A party asserting that a fact cannot be or is genuinely disputed must support the assertion by:

(A) citing to particular parts of materials in the record, including depositions, documents, electronically stored information, affidavits or declarations, stipulations (including those made for purposes of the motion only), admissions, interrogatory answers, or other materials; or
(B) showing that the materials cited do not establish the absence or presence of a genuine dispute, or that an adverse party cannot produce admissible evidence to support the fact.

Id. at § (c)(1).

As summarized by the Fifth Circuit in Lindsey v. Sears Roebuck and Co., 16 F.3d 616, 618 (5th Cir. 1994):

When seeking summary judgment, the movant bears the initial responsibility of demonstrating the absence of an issue of material fact with respect to those issues on which the movant bears the burden of proof at trial. Celotex Corp. v. Catrett, 477 U.S. 317, 106 S.Ct. 2548, 91 L.Ed.2d 265 (1986). However, where the non-movant bears the burden of proof at trial, the movant may merely point to an absence of evidence, thus shifting to the nonmovant the burden of demonstrating by competent summary judgment proof that there is an issue of material fact warranting trial. Id. at 322; see also, Moody v. Jefferson Parish School Board, 2 F.3d 604, 606 (5th Cir. 1993); Duplantis v. Shell Offshore, Inc., 948 F.2d 187, 190 (5th Cir. 1991). Only when " there is sufficient evidence favoring the nonmoving party for a jury to return a verdict for that party" is a full trial on the merits warranted. Anderson v. Liberty Lobby, Inc., 477 U.S. 242, 249, 106 S.Ct. 2505, 91 L.Ed.2d 202 (1986).

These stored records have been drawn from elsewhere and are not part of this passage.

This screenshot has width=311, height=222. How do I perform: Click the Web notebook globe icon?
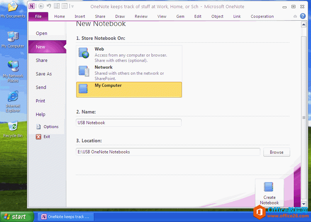(83, 53)
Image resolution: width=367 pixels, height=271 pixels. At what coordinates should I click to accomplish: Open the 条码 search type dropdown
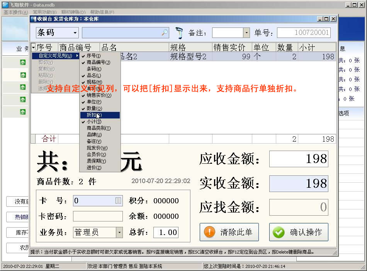[75, 33]
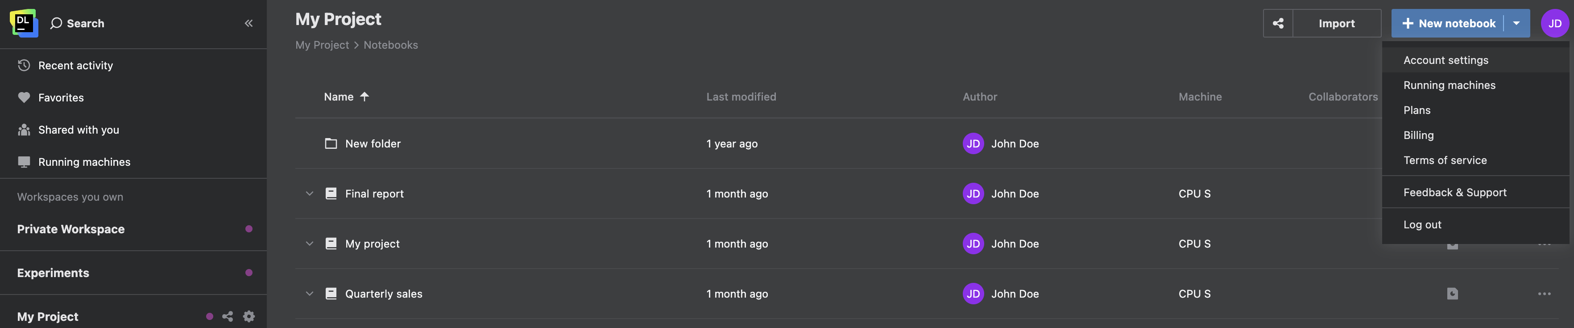Screen dimensions: 1574x328
Task: Expand the Quarterly sales notebook row
Action: [x=310, y=294]
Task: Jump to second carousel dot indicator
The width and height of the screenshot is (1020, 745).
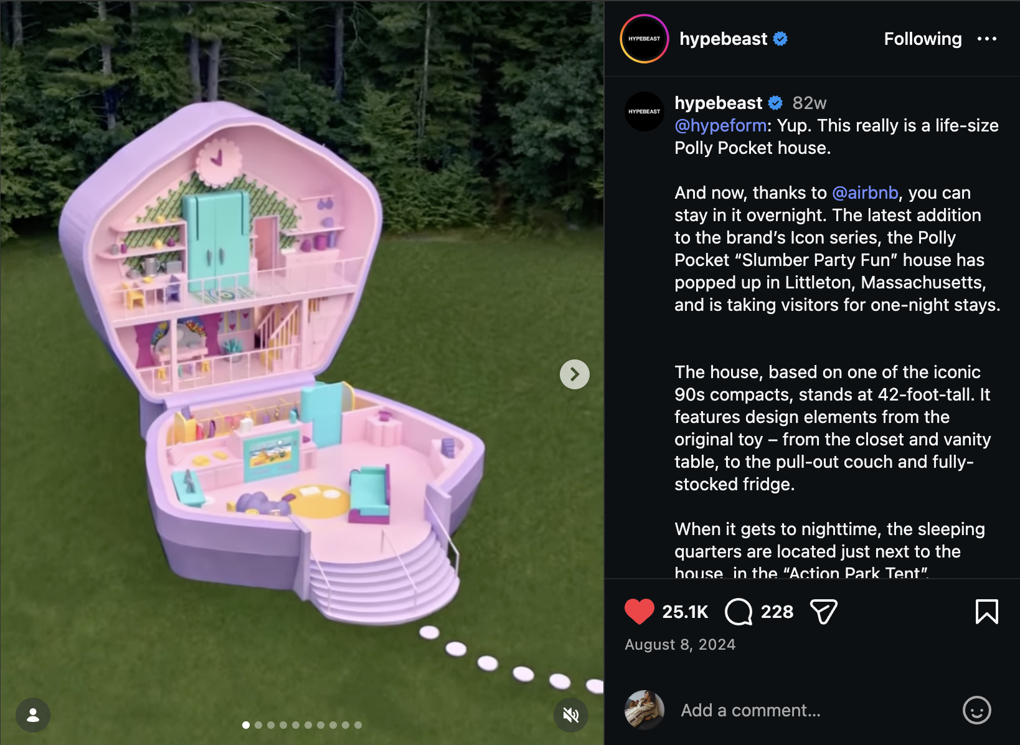Action: [x=258, y=725]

The Supreme Court has instructed:

In ruling upon a Rule 56 motion, " a District Court must resolve any factual issues of controversy in favor of the non-moving party" only in the sense that, where the facts specifically averred by that party contradict facts specifically averred by the movant, the motion must be denied. That is a world apart from " assuming" that general averments embrace the " specific facts" needed to sustain the complaint . . . . Rather, the purpose of Rule 56 is to enable a party who believes there is no genuine dispute as to a specific fact essential to the other side's case to demand at least one sworn averment of that fact before the lengthy process of litigation continues.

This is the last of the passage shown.